Danville is located at (32.605607, -83.244762).

Interstate 16 runs northwest to southeast just south of town, leading southeast 137 mi (220 km) to Savannah and northwest 31 mi (50 km) to Macon. The town is also traversed by U.S. Route 80 and Georgia State Route 358.

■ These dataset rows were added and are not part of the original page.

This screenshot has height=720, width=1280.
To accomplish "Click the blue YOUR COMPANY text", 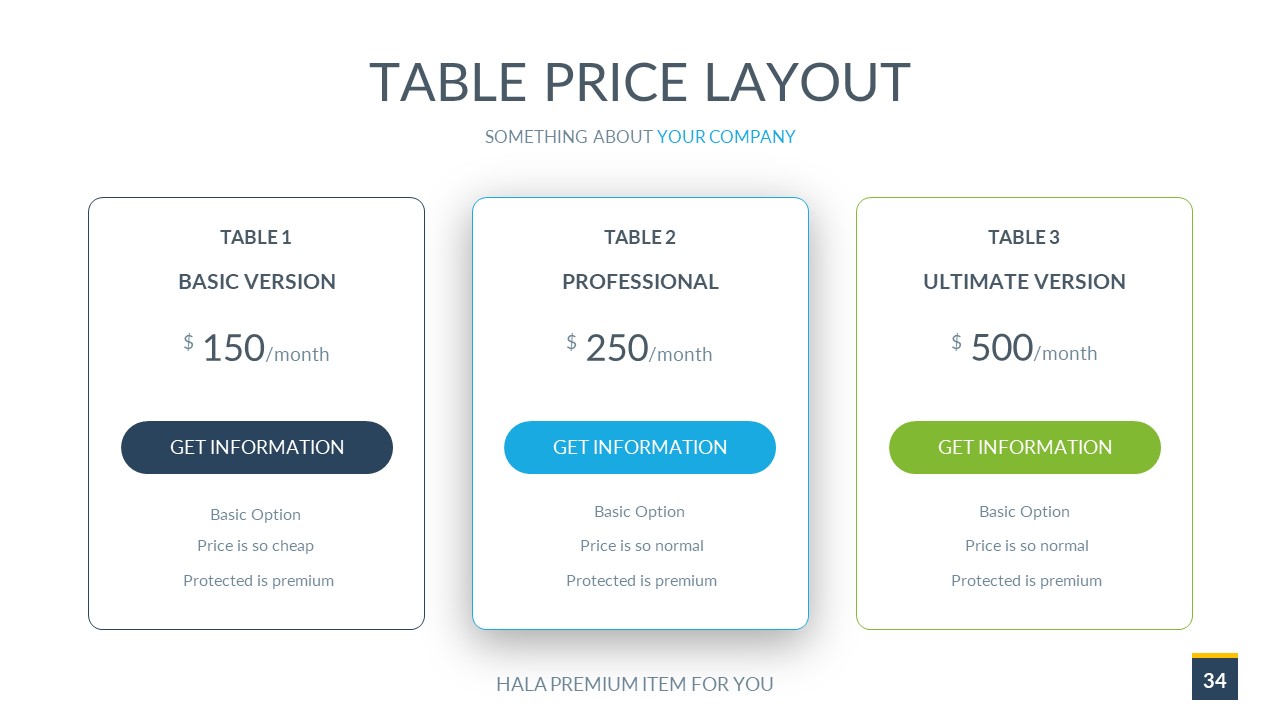I will coord(726,137).
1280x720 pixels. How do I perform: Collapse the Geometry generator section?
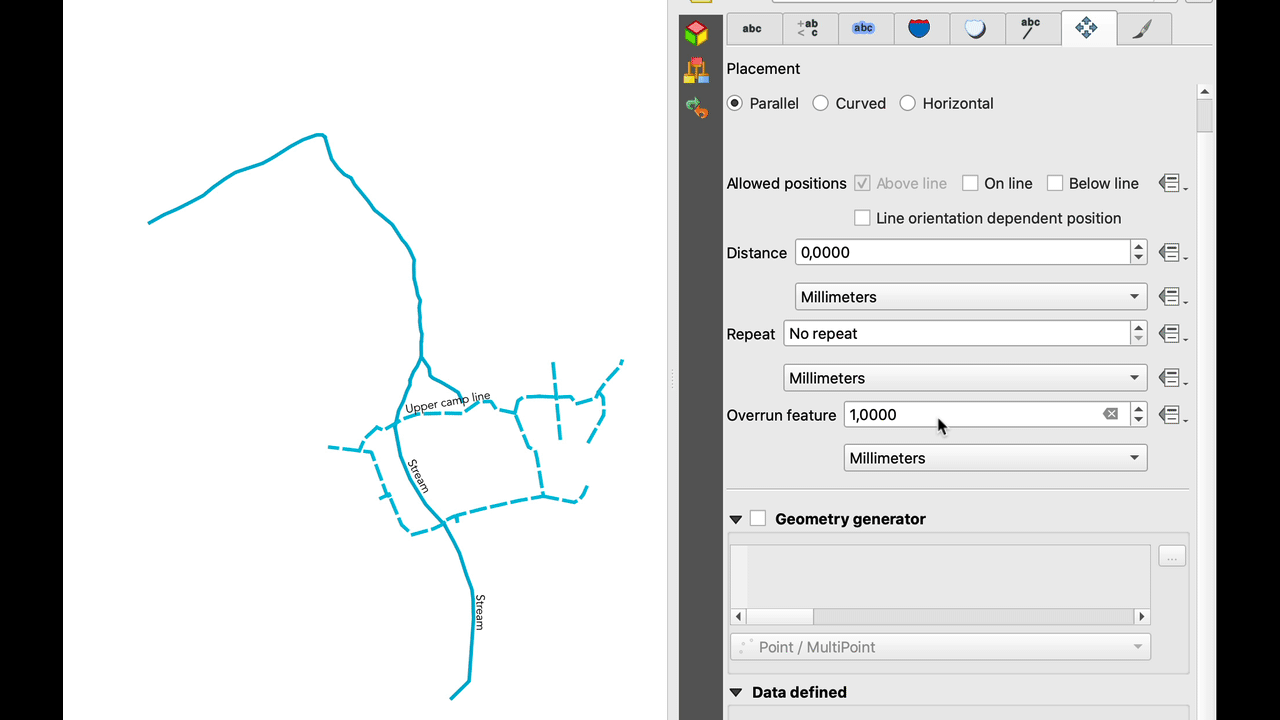pos(736,519)
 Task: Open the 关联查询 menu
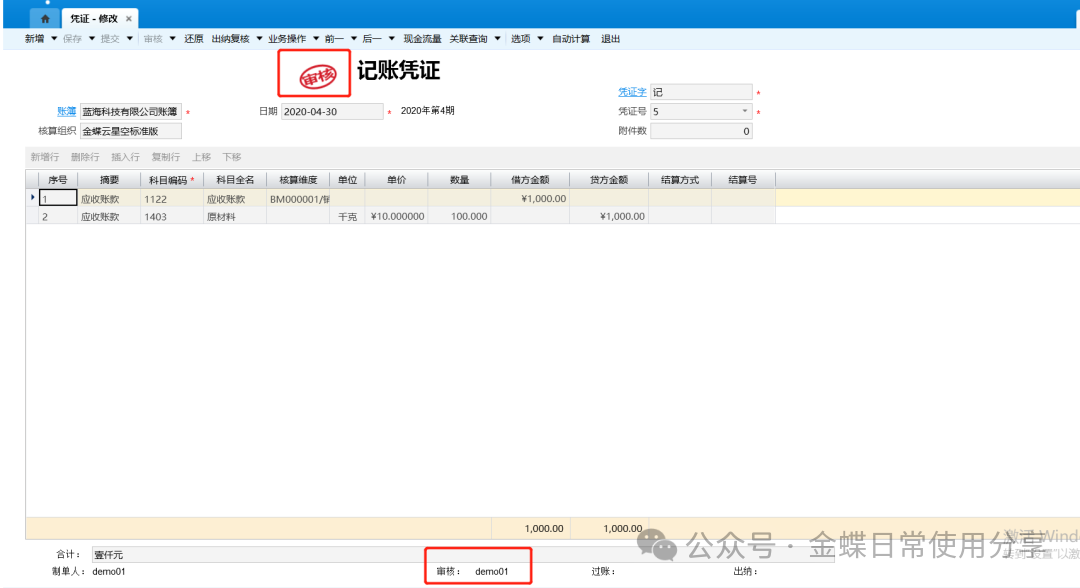coord(469,39)
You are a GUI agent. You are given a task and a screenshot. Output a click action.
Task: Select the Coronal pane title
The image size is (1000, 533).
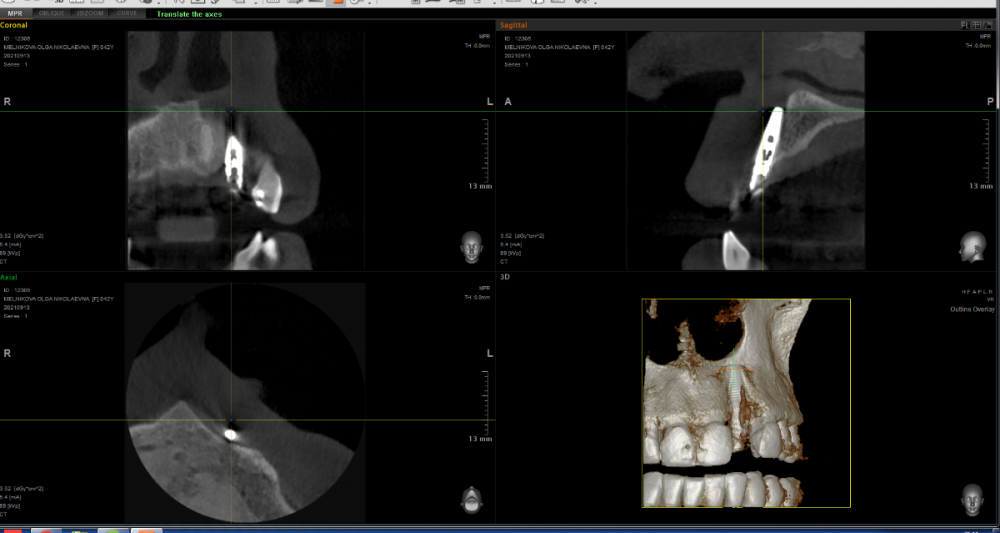tap(16, 24)
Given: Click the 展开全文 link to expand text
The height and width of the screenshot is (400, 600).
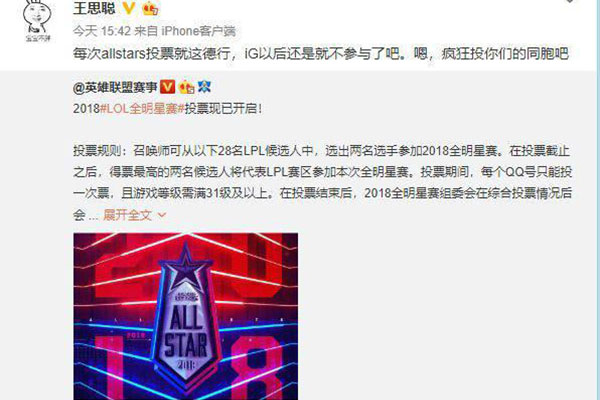Looking at the screenshot, I should click(127, 215).
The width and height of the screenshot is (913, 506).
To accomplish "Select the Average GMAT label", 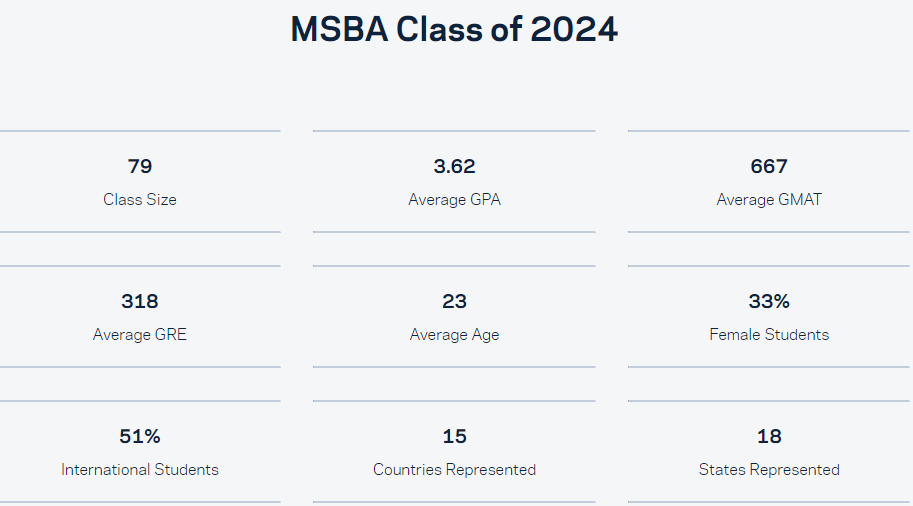I will click(x=769, y=199).
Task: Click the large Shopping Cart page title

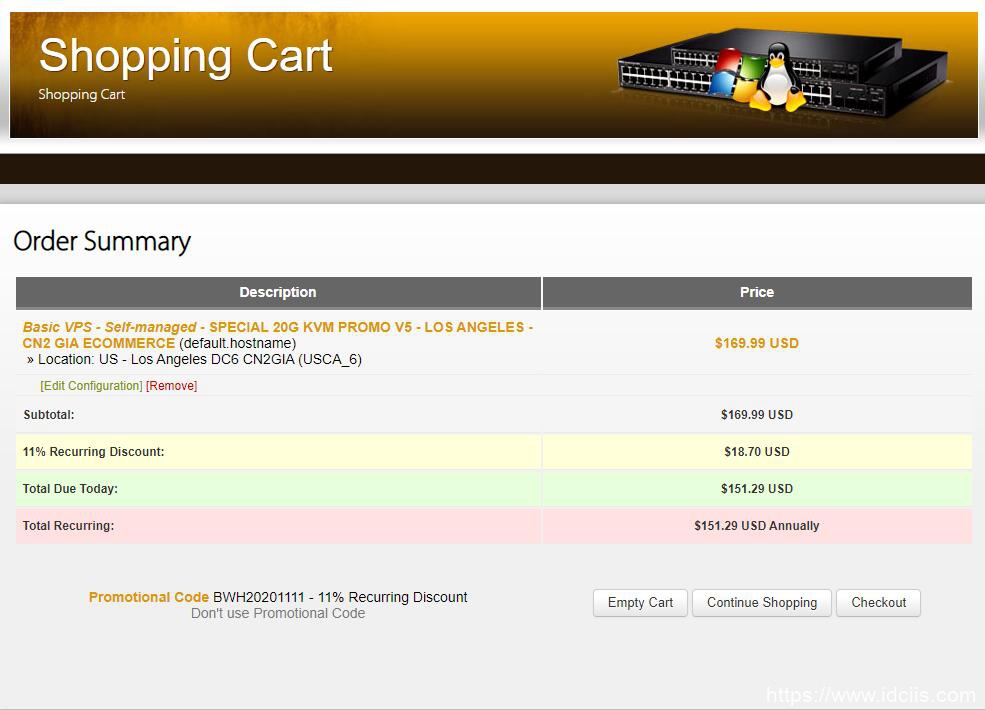Action: pyautogui.click(x=185, y=55)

According to the United States Census Bureau, the town has a total area of 0.8 sqmi, all land.

==Demographics==

Historical population
| Census | Pop. | Note | %± |
| 1910 | 299 |  | — |
| 1920 | 436 |  | 45.8% |
| 1930 | 419 |  | −3.9% |
| 1940 | 423 |  | 1.0% |
| 1950 | 461 |  | 9.0% |
| 1960 | 264 |  | −42.7% |
| 1970 | 515 |  | 95.1% |
| 1980 | 529 |  | 2.7% |
| 1990 | 480 |  | −9.3% |
| 2000 | 373 |  | −22.3% |
| 2010 | 238 |  | −36.2% |
| 2020 | 165 |  | −30.7% |
U.S. Decennial Census 1850-1870 1870-1880 1890-1910 1920-1930 1940 1950 1960 1970 1980 1990 2000 2010 2020

===Racial and ethnic composition===

Danville town, Georgia – Racial and ethnic composition Note: the US Census treats Hispanic/Latino as an ethnic category. This table excludes Latinos from the racial categories and assigns them to a separate category. Hispanics/Latinos may be of any race.
| Race / Ethnicity (NH = Non-Hispanic) | Pop 2000 | Pop 2010 | Pop 2020 | % 2000 | % 2010 | % 2020 |
|---|---|---|---|---|---|---|
| White alone (NH) | 177 | 139 | 87 | 47.45% | 58.40% | 52.73% |
| Black or African American alone (NH) | 191 | 93 | 67 | 51.21% | 39.08% | 40.61% |
| Native American or Alaska Native alone (NH) | 3 | 0 | 0 | 0.80% | 0.00% | 0.00% |
| Asian alone (NH) | 0 | 0 | 0 | 0.00% | 0.00% | 0.00% |
| Native Hawaiian or Pacific Islander alone (NH) | 0 | 0 | 0 | 0.00% | 0.00% | 0.00% |
| Other race alone (NH) | 0 | 0 | 0 | 0.00% | 0.00% | 0.00% |
| Mixed race or Multiracial (NH) | 2 | 0 | 7 | 0.54% | 0.00% | 4.24% |
| Hispanic or Latino (any race) | 0 | 6 | 4 | 0.00% | 2.52% | 2.42% |
| Total | 373 | 238 | 165 | 100.00% | 100.00% | 100.00% |

As of 2023, of the 238 people in Danville, 209 lived in Twiggs County and 29 lived in Wilkinson County.

==Education==
Residents of Twiggs County are in the Twiggs County School District.

Residents of Wilkinson County are in the Wilkinson County School District.